A resiliência alia-se à capacidade de inventar. Mas vejamos: um grupo de lavadores de carros na Ponte Molhada, ao Talatona, foi proibido de exercer a actividade que desempenha naquele local há 14 anos. Foram os mais de dez jovens que aproveitaram aquele espaço, outrora baldio, e um deles disse ter construído a sua casa daquele rendimento, enquanto o outro apresentou um dos quatro filhos que sustenta com aquele trabalho. Se estes jovens elaborarem um projecto para construção de um ponto de lavagem auto e o submeterem em alguns bancos a solicitar empréstimo, sabemos que não seria aprovado por vários motivos.
Dentre as dificuldades em conceder empréstimos bancários está também a falta de liquidez – e uns estão a fechar balcões nesse momento. Daí que a proposta do engenheiro António Venâncio deveria ser escutada. O professor estabelece uma relação entre o processo de repatriamento de capitais e a «Operação Resgate», ao dizer que esta “operação está desvirtuada no tempo”, e concordo.
Se há uma inequívoca necessidade de os gatunos repatriarem o dinheiro roubado, e se há de facto um processo em curso nesse sentido, então primeiro devia concluir-se essa fase para que este dinheiro, ao ser investido internamente – e empréstimo com garantias também é investimento -, criaria postos de trabalho. Ou efectivamente o repatriamento não acontecerá, como creio, e talvez o governo começa a ter também dúvidas de que ocorra, e por isso não finge sequer que haverá investimento privado nacional.
Uma pequena amostra do fiasco desse processo é Álvaro Sobrinho. Recentemente fez, como mandam as regras do partido, acusações de todo feitio ao antigo dono-disto-tudo-e-arredores e seus sequazes, entre os quais os generais Dino e Kopelipa. Assumiu que traria o dinheiro para investir no país. Passado esse tempo, não só nenhum investimento fez, como lhe foi permitido voltar a ser o PCA no seu banco Valor, o que mais parece um pagamento pelo serviço prestado ao grupo do novo dono-disto-tudo-e-arredores.

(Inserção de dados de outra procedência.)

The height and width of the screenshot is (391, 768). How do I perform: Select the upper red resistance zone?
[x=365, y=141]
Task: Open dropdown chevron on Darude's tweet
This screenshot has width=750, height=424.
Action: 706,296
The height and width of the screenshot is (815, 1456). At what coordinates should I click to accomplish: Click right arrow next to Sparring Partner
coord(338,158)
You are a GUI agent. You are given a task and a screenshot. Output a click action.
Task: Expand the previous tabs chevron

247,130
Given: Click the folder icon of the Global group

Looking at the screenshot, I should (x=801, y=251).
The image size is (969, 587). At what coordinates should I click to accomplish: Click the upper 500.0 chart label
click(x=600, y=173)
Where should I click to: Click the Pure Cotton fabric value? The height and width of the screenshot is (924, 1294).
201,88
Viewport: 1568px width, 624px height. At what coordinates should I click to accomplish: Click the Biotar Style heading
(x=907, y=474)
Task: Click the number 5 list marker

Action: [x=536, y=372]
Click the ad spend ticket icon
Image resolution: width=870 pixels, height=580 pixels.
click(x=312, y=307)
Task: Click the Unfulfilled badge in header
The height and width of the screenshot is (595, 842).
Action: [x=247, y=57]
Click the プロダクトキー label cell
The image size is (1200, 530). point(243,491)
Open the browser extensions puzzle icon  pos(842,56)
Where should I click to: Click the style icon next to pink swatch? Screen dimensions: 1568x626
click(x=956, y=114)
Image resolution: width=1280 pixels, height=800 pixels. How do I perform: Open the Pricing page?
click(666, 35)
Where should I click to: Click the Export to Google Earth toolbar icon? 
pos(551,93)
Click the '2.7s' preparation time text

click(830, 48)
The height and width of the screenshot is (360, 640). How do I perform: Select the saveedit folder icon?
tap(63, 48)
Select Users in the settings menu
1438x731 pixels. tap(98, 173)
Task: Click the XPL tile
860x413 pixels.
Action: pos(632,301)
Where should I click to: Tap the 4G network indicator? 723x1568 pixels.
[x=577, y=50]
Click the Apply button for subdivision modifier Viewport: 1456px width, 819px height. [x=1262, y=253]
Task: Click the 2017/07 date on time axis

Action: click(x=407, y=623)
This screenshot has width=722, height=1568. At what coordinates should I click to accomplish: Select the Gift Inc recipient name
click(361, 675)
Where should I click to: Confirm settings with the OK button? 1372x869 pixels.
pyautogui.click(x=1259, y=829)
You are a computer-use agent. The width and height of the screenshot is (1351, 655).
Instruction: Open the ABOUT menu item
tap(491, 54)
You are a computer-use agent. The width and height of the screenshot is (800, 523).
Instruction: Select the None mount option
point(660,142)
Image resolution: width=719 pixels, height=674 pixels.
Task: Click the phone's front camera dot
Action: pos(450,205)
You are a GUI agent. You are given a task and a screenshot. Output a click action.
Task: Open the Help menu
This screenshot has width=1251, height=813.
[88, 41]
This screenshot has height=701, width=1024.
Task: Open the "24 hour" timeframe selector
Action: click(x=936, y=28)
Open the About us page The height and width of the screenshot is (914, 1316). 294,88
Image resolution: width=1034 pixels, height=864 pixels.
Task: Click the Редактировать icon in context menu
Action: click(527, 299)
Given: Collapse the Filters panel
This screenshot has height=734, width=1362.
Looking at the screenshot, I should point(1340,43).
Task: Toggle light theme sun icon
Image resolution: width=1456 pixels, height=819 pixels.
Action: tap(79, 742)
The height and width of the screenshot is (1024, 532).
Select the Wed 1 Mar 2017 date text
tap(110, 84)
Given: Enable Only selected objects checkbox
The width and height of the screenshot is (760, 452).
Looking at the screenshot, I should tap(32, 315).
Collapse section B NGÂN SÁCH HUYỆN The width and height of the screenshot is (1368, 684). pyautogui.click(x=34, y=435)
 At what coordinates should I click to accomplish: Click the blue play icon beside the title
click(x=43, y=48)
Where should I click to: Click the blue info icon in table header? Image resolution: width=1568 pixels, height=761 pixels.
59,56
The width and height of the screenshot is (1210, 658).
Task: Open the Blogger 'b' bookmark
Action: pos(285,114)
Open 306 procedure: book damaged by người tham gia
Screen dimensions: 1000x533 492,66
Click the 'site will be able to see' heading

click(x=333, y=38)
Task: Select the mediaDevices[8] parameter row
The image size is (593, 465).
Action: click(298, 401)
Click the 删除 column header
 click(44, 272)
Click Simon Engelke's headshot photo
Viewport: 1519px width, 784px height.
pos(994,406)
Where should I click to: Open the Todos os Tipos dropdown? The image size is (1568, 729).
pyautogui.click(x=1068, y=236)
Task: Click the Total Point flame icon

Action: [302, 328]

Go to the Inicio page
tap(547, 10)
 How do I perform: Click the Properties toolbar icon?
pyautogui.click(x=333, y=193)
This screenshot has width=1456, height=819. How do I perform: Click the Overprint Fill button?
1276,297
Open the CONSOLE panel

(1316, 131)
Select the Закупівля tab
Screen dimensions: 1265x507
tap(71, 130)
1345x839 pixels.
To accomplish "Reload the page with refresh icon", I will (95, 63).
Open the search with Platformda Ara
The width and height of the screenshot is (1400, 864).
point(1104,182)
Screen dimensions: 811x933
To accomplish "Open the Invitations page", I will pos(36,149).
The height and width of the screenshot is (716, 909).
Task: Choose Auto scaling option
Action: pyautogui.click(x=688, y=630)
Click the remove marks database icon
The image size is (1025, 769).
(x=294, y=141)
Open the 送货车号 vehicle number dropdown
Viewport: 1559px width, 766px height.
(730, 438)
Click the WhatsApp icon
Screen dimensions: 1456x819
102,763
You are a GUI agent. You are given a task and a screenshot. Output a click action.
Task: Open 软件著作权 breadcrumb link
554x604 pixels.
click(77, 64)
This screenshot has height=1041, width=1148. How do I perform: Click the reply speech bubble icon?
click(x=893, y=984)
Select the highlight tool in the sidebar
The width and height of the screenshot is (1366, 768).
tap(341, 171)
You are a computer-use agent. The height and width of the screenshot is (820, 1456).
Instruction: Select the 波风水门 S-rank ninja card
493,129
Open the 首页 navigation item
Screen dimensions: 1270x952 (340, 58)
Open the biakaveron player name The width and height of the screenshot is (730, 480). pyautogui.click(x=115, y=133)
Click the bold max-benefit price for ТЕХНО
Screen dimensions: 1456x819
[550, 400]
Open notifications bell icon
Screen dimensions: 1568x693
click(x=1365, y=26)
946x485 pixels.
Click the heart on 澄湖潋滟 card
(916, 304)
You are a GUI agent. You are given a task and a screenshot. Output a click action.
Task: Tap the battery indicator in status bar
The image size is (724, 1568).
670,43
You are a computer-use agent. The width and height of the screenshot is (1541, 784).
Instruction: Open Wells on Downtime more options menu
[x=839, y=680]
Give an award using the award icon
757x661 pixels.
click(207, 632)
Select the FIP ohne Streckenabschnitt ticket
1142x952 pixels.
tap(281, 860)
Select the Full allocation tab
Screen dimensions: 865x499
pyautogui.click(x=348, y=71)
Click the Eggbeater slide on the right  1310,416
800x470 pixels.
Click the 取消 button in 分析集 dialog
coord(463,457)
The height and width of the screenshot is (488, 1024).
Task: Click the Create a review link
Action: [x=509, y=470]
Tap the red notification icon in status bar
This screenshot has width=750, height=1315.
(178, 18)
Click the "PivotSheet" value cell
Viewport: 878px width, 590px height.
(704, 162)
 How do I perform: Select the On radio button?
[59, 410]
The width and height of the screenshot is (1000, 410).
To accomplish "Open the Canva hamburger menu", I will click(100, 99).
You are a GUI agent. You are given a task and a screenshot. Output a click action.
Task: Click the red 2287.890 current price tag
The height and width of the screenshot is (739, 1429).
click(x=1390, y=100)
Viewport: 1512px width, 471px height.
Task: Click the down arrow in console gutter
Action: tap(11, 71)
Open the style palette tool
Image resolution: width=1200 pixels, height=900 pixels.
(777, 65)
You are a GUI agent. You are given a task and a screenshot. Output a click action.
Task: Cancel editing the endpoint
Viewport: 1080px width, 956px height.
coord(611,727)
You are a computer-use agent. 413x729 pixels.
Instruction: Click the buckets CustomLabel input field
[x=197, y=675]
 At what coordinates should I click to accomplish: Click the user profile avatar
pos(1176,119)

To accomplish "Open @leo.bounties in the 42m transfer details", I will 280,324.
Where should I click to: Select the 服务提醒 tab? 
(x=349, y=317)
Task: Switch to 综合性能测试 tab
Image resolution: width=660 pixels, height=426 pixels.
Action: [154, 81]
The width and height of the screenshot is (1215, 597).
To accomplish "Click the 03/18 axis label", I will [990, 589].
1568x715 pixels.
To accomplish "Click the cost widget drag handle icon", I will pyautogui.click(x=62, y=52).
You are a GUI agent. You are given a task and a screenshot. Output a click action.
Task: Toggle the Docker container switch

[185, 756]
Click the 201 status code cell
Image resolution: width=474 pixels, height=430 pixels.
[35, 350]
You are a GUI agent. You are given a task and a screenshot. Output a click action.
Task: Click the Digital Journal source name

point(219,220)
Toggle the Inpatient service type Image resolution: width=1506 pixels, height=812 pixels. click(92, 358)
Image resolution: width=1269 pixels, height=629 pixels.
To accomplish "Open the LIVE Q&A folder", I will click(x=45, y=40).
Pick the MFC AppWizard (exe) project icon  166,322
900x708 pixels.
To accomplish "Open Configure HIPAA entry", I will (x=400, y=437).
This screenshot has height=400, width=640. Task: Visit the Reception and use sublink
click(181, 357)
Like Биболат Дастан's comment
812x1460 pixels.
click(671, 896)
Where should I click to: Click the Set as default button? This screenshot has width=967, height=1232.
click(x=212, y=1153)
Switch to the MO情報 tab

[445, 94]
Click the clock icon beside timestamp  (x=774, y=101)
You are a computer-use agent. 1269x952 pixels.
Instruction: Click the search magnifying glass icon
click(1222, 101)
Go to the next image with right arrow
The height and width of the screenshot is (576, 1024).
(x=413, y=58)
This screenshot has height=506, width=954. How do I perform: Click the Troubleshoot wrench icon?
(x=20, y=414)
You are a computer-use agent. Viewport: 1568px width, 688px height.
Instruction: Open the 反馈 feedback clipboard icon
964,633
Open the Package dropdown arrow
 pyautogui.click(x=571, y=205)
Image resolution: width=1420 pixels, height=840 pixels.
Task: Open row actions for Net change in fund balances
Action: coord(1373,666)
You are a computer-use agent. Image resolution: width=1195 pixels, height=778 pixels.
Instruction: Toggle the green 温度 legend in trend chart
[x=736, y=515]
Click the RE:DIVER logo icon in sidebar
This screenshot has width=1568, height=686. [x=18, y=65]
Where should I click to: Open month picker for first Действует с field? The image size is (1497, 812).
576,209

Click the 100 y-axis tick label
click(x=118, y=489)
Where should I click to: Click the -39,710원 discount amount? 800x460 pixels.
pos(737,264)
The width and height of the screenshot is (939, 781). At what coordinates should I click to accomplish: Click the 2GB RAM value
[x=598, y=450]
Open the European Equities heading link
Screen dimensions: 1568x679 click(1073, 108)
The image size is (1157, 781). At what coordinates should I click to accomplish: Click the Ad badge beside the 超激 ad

Em jeito de conclusão, a «Operação Resgate» colide directamente com o instinto de sobrevivência de qualquer indivíduo na sua forma de aplicação. Ela não deve despir-se do carácter coercivo que carrega, tornando secundária a presença da polícia. É preciso retirar resgatar o país da frequente violência policial. A sensibilização é para ser feita sem prazo, em várias modalidades, sem propaganda. A resolução para os problemas que visa combater e os valores que quer resgatar encontrar-se-á ao focar-se nas causas e não nas consequências. É de extrema importância parar de governar pela força.